## Selected excerpt

** begin **

In this section, a range of digital multiplication techniques has been explored. Some of these techniques, such as the serial multiplier and array multiplier, boast simple architectures. However, they encounter increased latency as the operand size grows. On the other hand, faster multipliers like Vedic, Booth, or Modified Booth Wallace yield quicker results but entail substantial power consumption owing to their circuit complexity. Consequently, the design of low-power, fast multipliers has emerged as a primary concern for researchers over the past few decades.

## III. History of Low-Power Logic

Power consumption of Integrated Circuits (ICs) wasn't a significant concern until the early 1990s, except for specialized components. However, with the progression of niche devices, low-power Very Large Scale Integration (VLSI) design has garnered considerable attention over the past three decades. The conventional approach to low-power VLSI design relies on complementary metal-oxide-semiconductor (CMOS) logic. The power consumption of any CMOS VLSI circuit can be classified into two primary categories: static power and dynamic power. Fig. 8 illustrates the various parameters that contribute to the power consumption of an IC.



Fig. 8. Different types of power consumption in an IC

In the majority of modern integrated circuits (ICs), dynamic power consumption predominates over static power consumption, primarily due to the intricate design complexity and the frequency of operation. The dynamic power consumption of a circuit can be articulated as in equation (1).

$$P_{dynamic} = \alpha. f. C. V^2 \tag{1}$$

From equation (1), it is apparent that the dynamic power consumption of a circuit can be reduced by reducing the switching activity  $(\alpha)$ , operating frequency (f), output capacitance (C), and biasing voltage (V) of the circuit [XI]. Techniques such as PTL, CPL, Domino logic, DCVS, MCML, C2MOS, and DPL are employed to decrease the output capacitance of a circuit [XX][XXV]. Moreover, decreasing the number of transistors in a design directly reduces the output capacitance and switching activity of any circuit. Consequently, the gate diffusion input (GDI) technique represents a significant step towards low-power design [I].

## IV. Various Low Power Architectures for Multiplier

With the introduction of various low-power logic techniques, multiplier circuits have been undergoing modifications to incorporate these advancements. In the early 2000s, a low-power fixed-width array multiplier architectures were documented in [XXXII], [XXXIII]. Subsequently, Dastjerdi et al. introduced a serial low-power multiplier architecture in 2009 [XIX], as depicted in Fig. 9.

** end **

## Entries
** begin **

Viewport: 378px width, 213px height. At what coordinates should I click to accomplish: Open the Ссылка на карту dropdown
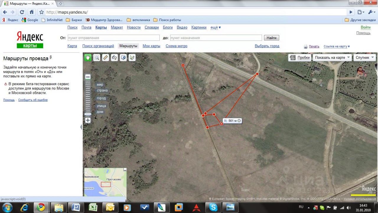click(x=337, y=46)
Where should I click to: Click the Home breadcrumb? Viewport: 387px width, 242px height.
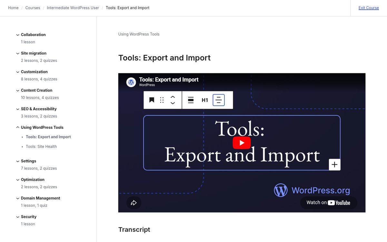[13, 7]
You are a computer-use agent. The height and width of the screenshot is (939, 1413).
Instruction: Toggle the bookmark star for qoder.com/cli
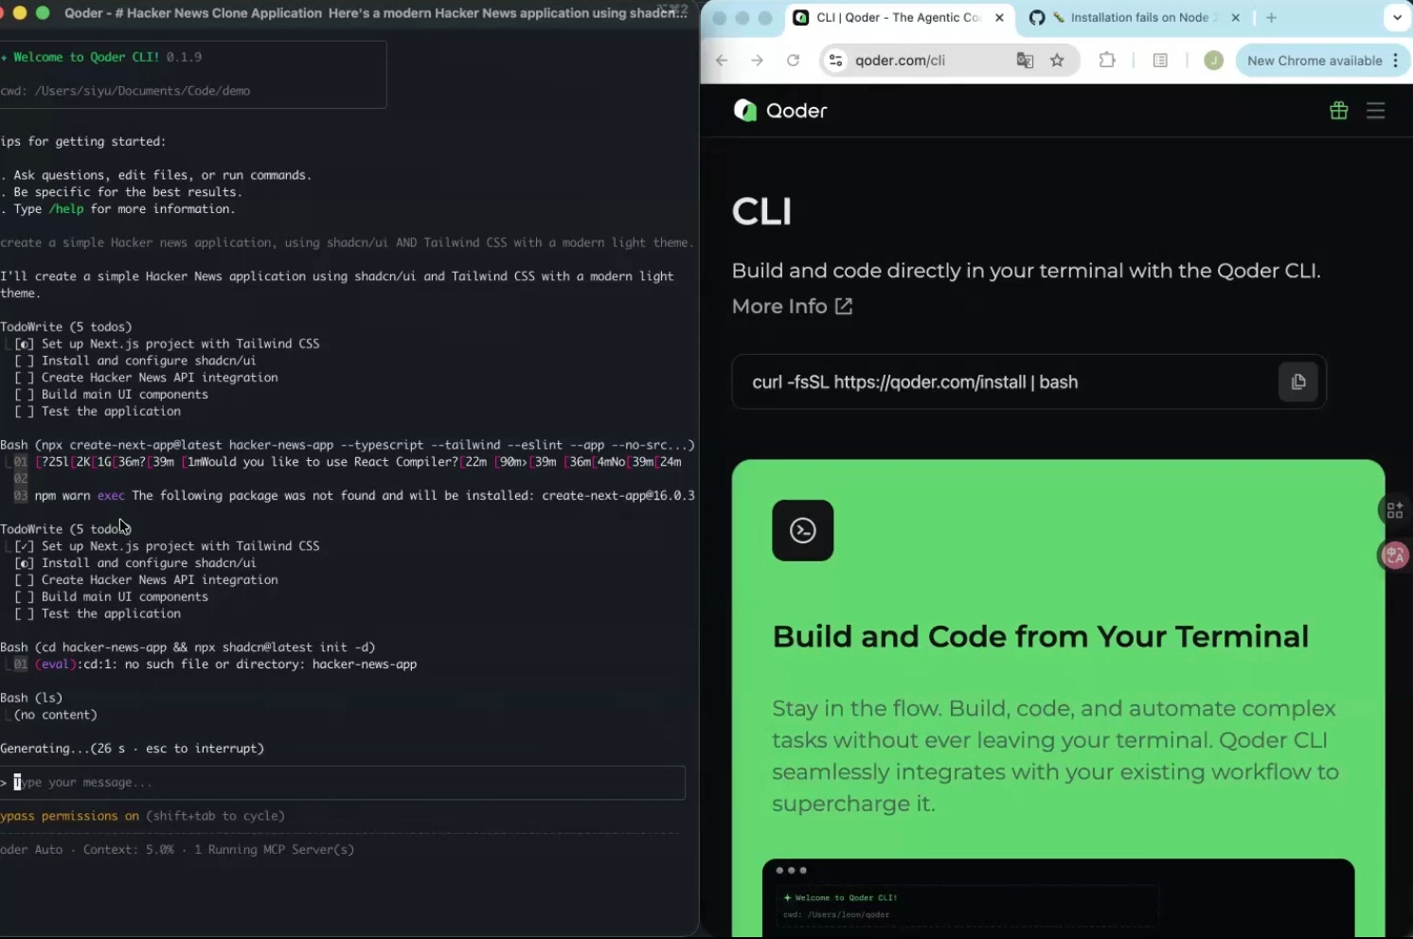(1057, 60)
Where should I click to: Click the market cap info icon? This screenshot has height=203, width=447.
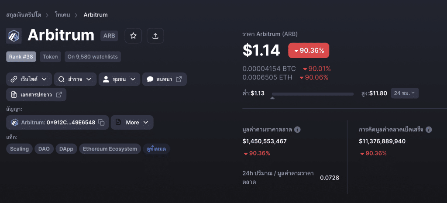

** end **

From the excerpt on low-power multipliers, reproduce everything from "With the introduction" down to "depicted in Fig. 9.".

With the introduction of various low-power logic techniques, multiplier circuits have been undergoing modifications to incorporate these advancements. In the early 2000s, a low-power fixed-width array multiplier architectures were documented in [XXXII], [XXXIII]. Subsequently, Dastjerdi et al. introduced a serial low-power multiplier architecture in 2009 [XIX], as depicted in Fig. 9.